Amphetamine enantiomers and rat consummatory behavior: A new perspective

• Published in: Pharmacology, biochemistry and behavior Vol. 33; no. 1; pp. 181 - 188
• Main Authors: Nichols, Maxine B., Maickel, Roger P.
• Format: Journal Article
• Language: English
• Published: New York, NY Elsevier Inc 01.05.1989; Elsevier Science
• Subjects: 1-Amphetamine; Amphetamines - pharmacology; Animals; Anorexia; Biological and medical sciences; Body Weight - drug effects; d-Amphetamine; Dextroamphetamine - pharmacology; Drinking - drug effects; Drug Tolerance; Eating - drug effects; Injections, Subcutaneous; Male; Medical sciences; Neuropharmacology; Pharmacology. Drug treatments; Psychoanaleptics: cns stimulant, antidepressant agent, nootropic agent, mood stabilizer..., (alzheimer disease); Psychology. Psychoanalysis. Psychiatry; Psychopharmacology; Rats; Rats, Inbred Strains; Stereoisomerism; Time Factors; Tolerance; Tolerance; Anorexia; d-Amphetamine; 1-Amphetamine; Amphetamine derivatives; Feeding behavior; Rat; CNS stimulant; Psychotropic; Body weight; Rodentia; Administration schedule; Isomer; Vertebrata; Mammalia; Animal; Enantiomer; Cross reaction; Subcutaneous administration
• ISSN: 0091-3057; 1873-5177
• DOI: 10.1016/0091-3057(89)90448-6

The anorectic actions of amphetamine have been known for over forty years, yet the precise relationship(s) between the enantiomeric forms of the drug and anorexia is not clearly understood.
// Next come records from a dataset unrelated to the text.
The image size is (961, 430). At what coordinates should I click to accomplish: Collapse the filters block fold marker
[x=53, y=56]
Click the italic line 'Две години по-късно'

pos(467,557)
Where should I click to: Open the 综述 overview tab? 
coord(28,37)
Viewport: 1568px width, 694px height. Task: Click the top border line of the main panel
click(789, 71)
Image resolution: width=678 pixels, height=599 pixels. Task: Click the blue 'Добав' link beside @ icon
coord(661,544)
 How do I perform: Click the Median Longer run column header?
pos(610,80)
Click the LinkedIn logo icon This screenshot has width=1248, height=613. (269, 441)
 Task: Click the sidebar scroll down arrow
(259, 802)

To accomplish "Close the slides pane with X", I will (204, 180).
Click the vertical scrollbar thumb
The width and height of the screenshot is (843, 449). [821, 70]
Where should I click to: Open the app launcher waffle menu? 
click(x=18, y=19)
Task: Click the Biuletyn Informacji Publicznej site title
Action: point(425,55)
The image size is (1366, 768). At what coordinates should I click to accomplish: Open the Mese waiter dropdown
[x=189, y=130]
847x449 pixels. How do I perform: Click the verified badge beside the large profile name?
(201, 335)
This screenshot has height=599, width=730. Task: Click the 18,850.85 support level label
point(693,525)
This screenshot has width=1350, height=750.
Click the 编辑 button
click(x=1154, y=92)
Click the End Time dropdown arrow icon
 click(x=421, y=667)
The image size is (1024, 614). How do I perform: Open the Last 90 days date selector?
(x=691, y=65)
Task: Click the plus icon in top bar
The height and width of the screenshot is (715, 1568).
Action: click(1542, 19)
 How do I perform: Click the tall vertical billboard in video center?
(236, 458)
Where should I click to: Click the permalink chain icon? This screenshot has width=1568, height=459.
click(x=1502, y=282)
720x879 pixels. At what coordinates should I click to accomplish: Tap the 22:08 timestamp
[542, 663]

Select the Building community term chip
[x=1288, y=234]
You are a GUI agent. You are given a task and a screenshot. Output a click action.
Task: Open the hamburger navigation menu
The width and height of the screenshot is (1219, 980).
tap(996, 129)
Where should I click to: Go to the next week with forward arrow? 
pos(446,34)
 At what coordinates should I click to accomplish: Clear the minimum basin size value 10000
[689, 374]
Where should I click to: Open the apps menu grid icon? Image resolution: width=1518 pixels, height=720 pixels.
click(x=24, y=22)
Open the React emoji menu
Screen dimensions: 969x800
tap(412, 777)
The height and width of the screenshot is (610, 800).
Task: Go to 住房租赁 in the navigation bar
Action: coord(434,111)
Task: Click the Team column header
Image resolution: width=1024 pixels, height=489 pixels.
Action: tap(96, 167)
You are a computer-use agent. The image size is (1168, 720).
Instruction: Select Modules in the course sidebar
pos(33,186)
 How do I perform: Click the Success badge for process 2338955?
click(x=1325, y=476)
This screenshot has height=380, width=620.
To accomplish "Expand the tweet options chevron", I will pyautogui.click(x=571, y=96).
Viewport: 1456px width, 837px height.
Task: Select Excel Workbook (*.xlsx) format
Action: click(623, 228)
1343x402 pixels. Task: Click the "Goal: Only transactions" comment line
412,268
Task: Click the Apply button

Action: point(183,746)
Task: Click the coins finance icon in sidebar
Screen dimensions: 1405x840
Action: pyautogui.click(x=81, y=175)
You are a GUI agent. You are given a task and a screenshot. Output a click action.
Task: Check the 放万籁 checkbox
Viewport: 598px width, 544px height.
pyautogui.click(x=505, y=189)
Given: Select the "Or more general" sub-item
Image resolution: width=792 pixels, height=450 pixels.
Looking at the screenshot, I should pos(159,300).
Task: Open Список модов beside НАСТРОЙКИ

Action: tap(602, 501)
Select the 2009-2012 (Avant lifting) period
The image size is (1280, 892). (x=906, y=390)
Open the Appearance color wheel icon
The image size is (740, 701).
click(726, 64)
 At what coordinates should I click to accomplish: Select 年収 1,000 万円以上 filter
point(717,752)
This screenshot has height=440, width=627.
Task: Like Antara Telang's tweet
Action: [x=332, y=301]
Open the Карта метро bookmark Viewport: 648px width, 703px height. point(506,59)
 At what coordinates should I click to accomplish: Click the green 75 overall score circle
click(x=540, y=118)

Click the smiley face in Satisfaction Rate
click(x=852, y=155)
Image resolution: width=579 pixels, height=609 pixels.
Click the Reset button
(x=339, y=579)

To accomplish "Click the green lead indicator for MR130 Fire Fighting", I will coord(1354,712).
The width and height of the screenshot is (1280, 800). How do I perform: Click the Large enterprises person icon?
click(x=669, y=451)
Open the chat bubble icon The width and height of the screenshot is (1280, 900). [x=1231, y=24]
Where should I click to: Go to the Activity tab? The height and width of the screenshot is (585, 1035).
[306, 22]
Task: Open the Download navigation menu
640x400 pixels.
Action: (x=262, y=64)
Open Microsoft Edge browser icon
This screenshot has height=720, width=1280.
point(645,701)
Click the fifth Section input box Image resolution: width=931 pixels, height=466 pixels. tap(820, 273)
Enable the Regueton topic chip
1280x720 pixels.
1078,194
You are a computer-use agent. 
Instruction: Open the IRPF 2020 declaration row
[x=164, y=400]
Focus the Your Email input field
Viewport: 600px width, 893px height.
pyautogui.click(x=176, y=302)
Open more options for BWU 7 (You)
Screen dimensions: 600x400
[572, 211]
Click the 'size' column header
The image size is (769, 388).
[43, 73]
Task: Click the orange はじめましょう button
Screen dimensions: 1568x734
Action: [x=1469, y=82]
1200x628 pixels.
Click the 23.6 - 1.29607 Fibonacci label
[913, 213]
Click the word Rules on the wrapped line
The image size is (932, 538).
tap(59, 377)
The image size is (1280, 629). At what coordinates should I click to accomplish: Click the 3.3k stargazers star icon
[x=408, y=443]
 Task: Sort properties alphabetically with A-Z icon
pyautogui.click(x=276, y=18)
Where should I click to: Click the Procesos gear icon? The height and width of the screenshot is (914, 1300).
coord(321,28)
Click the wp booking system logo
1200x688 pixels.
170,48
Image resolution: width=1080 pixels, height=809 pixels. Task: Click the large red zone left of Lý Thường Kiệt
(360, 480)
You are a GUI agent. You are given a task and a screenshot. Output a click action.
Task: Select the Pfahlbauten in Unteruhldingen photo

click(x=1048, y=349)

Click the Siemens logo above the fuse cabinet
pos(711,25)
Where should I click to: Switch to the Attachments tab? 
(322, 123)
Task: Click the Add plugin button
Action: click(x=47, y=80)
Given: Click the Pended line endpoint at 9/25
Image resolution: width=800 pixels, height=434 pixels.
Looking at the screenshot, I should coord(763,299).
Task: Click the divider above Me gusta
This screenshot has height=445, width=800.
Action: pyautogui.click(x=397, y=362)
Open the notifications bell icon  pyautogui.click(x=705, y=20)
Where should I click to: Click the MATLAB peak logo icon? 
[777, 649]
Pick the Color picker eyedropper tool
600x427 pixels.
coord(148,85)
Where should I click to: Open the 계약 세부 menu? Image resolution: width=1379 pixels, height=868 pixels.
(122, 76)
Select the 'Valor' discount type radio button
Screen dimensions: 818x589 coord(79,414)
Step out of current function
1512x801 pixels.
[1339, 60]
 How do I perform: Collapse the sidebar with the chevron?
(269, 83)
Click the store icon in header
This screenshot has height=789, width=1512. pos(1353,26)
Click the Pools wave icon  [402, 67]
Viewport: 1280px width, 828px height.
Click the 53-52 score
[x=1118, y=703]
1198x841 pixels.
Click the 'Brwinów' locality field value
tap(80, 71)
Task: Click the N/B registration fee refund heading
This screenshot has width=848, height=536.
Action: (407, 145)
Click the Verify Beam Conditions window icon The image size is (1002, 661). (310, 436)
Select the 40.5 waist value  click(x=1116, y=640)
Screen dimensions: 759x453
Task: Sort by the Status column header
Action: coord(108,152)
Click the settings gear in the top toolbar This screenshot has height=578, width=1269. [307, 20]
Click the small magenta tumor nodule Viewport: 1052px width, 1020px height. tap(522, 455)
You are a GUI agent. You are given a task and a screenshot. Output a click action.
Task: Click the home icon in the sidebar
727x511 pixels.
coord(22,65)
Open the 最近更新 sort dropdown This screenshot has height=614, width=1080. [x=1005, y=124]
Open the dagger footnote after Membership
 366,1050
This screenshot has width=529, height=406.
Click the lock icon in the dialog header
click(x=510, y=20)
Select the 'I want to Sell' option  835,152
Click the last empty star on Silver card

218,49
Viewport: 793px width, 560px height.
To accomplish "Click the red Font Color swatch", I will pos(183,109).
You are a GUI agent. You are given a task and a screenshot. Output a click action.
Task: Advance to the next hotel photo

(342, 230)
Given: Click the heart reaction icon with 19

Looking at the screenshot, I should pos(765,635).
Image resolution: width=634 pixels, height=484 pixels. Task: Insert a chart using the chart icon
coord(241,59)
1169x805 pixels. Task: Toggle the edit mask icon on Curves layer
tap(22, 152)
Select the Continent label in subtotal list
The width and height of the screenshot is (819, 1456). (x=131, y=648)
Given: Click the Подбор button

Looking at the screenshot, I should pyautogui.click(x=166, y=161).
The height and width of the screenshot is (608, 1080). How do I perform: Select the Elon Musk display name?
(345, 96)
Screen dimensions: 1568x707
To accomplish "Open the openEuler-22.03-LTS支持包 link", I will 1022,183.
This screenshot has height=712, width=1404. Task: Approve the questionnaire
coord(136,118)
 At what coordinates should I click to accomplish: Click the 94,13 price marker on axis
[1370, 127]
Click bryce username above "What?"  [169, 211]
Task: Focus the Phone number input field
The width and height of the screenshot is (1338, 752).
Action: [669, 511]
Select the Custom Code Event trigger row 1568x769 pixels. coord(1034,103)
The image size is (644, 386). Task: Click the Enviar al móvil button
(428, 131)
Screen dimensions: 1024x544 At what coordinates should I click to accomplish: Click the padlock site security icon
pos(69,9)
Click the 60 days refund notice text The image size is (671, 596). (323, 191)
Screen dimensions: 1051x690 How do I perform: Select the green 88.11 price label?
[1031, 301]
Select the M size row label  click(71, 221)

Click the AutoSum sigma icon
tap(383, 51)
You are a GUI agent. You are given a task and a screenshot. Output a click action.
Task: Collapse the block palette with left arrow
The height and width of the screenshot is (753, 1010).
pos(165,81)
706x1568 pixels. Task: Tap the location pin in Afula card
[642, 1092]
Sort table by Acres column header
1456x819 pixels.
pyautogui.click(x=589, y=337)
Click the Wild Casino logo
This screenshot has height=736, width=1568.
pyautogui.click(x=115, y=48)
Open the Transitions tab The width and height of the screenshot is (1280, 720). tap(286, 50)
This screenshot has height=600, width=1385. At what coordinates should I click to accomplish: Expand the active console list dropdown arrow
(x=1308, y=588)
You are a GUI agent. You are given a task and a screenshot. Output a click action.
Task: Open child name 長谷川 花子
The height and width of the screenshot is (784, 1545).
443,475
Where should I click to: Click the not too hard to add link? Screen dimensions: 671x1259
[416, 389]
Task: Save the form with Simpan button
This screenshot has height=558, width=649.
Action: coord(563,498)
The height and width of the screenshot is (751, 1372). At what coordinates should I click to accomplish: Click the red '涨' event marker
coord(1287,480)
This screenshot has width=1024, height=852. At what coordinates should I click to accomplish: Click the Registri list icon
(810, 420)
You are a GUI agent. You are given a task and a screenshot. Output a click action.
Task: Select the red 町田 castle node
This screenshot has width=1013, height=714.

Previous studies have utilized primarily racemic amphetamine or its d-isomer in the analysis of feeding behavior. In the present investigation, a detailed examination of the effects of single and repeated equiactive doses of d- and 1-amphetamine on food consumption by adult male rats was undertaken with emphasis on aspects of tolerance development. Weight loss and pattern of daily food intake differed depending upon the isomer, dose, and degree of tolerance. Two types of tolerance were seen with both isomers, an initial tolerance with a decrease in efficacy between days 1 and 2, and a later gradual decrease in efficacy over 12 days of repeated dosage. Rats tolerant to the anorectic effects of d-amphetamine were only minimally affected when challenged with an equiactive anorectic dose of 1-amphetamine, while rats tolerant to the anorectic effects of 1-amphetamine showed a significantly depressed food intake and modified eating pattern when challenged with an equiactive dose of d-amphetamine. Therefore two-way cross tolerance, as previously assumed, does not completely exist between low equiactive doses of d- and 1-amphetamine.